▸ **Article**

# Show name for Gypsy!



## xxxxxxxponyhorse1516 (Aug 17, 2013)

Gypsy Queen? Arizona Rebel?


----------



## cakemom (Jul 4, 2010)

Esmeralda, the gypsy from Hunchback of Notre Dame.
_Posted via Mobile Device_


----------



## TrojanCowgirl (Jun 1, 2012)

Beautiful! I found out who her sire is, this is him: Black As Magic Quarter Horse


----------



## BarrelBunny (Jan 15, 2012)

The first couple I thought of were Black Tie Affair and Classic Cliche... haha I'm so bad at this.. :rofl:


----------



## flytobecat (Mar 28, 2010)

Gypsy Lady has a nice ring to it -then there's Gypsy Magic, Gypsy Black


----------



## Marcie (Jul 25, 2013)

Hmmm.. Esmeralda is really pretty suggestion
Dark Magic Esmeralda
Dark Magic Gypsy 
Darkheart Wandering
Magic Imprint (combines the two names that have been carried over from both lines)
Gypsys Magic Imprint
Gypsy Duchess (there's a Duchess on the dam's side)
Wandering Duchess
Gypsy Imprint


----------



## TrojanCowgirl (Jun 1, 2012)

Wow I'm loving all of these suggestions! Keep 'em coming!  There are a few I am already considering.


----------

▸ **Supplied information**
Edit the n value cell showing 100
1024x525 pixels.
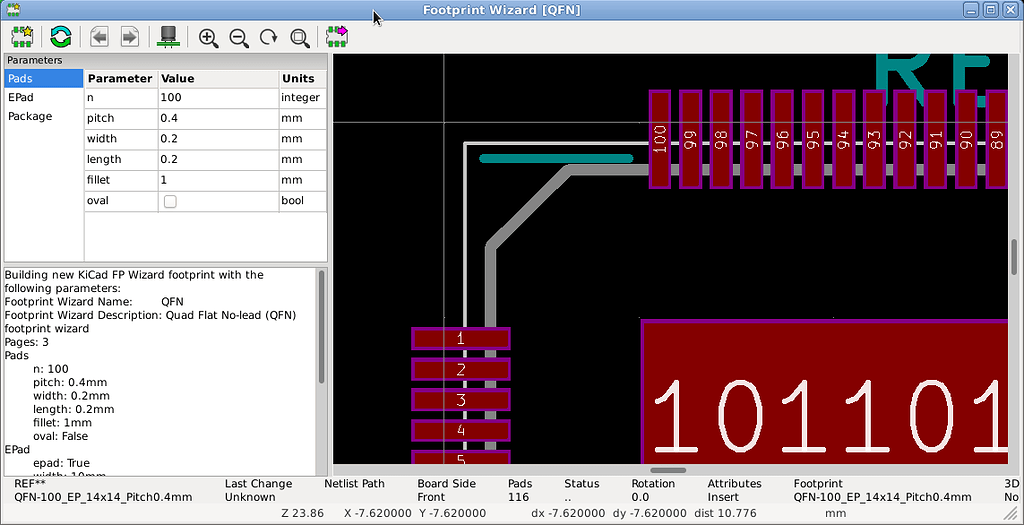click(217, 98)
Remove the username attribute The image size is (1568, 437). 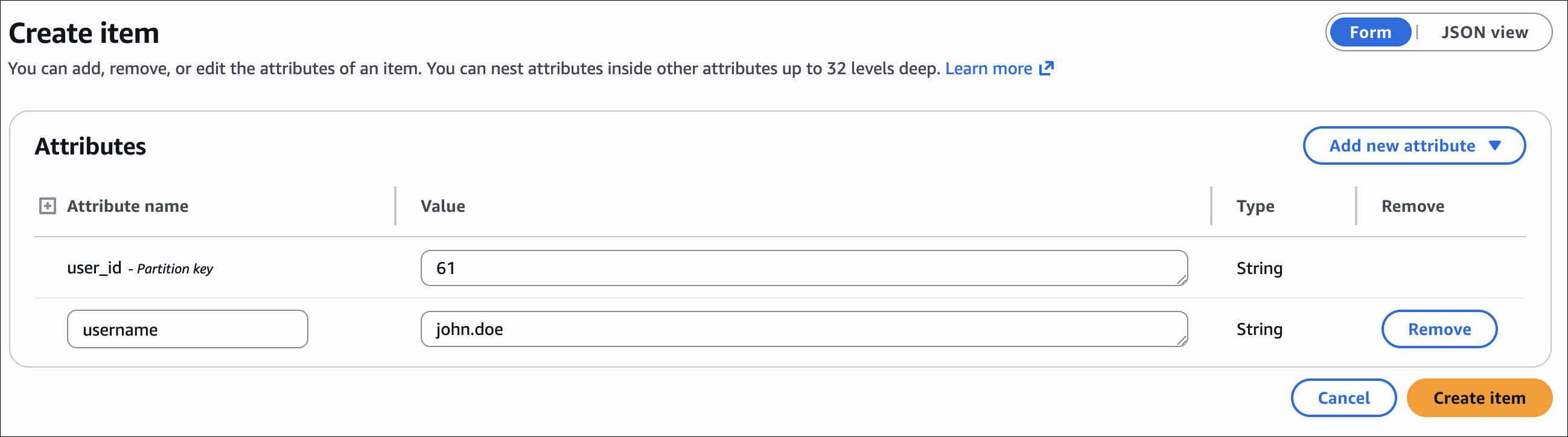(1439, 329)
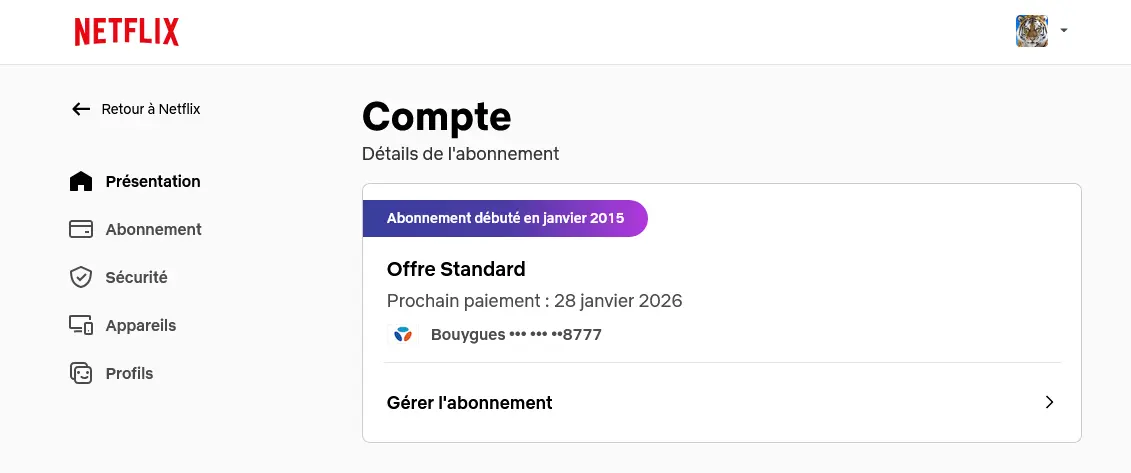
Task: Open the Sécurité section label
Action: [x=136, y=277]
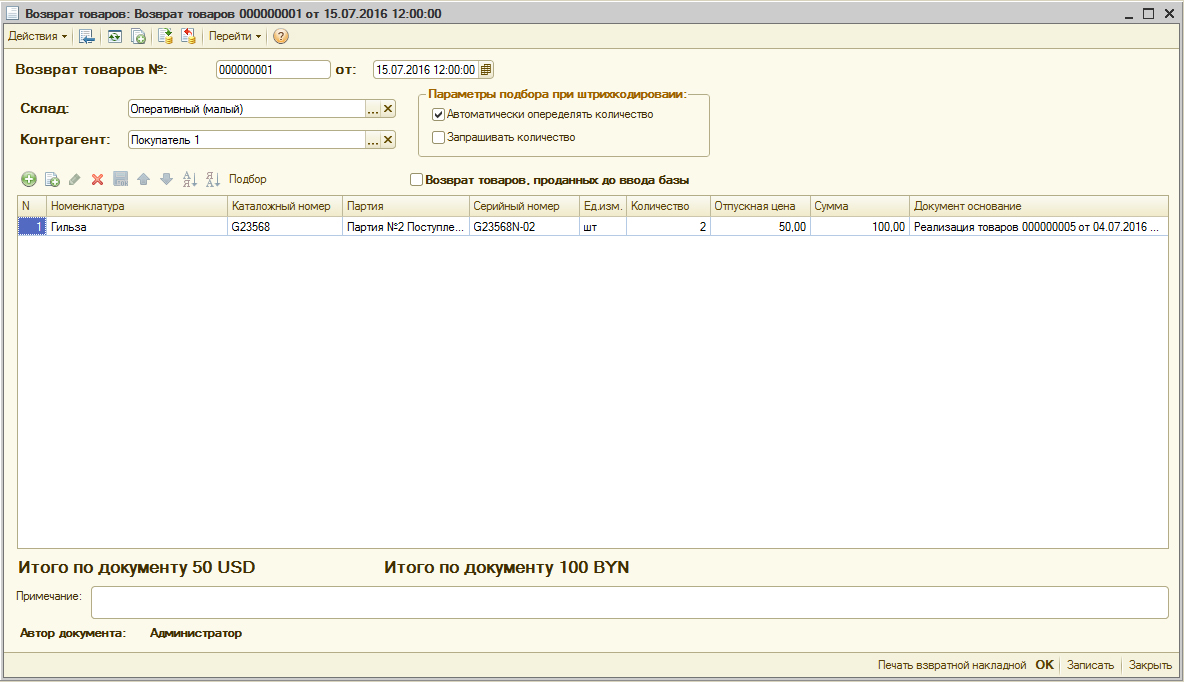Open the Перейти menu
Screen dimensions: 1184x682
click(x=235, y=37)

▸ **Stated goal A**
Based on the forum thread, do these statements agree with it? (i) TrojanCowgirl learned that the sire is Black As Magic. (ii) Marcie mentions a Duchess on the sire's side. (iii) cakemom suggests the name Esmeralda. For each, answer yes or no and quote the deciding words.
▸ **Stated goal B**
In the forum thread, which two names did BarrelBunny think of first?
▸ **Stated goal C**
Translate this sentence from the forum thread into Spanish: "There are a few I am already considering."

▸ **Final answer A**
(i) Yes: "I found out who her sire is, this is him: Black As Magic Quarter Horse"
(ii) No: "there's a Duchess on the dam's side"
(iii) Yes: "Esmeralda, the gypsy from Hunchback of Notre Dame."

▸ **Final answer B**
Black Tie Affair and Classic Cliche.

▸ **Final answer C**
Hay algunos que ya estoy considerando.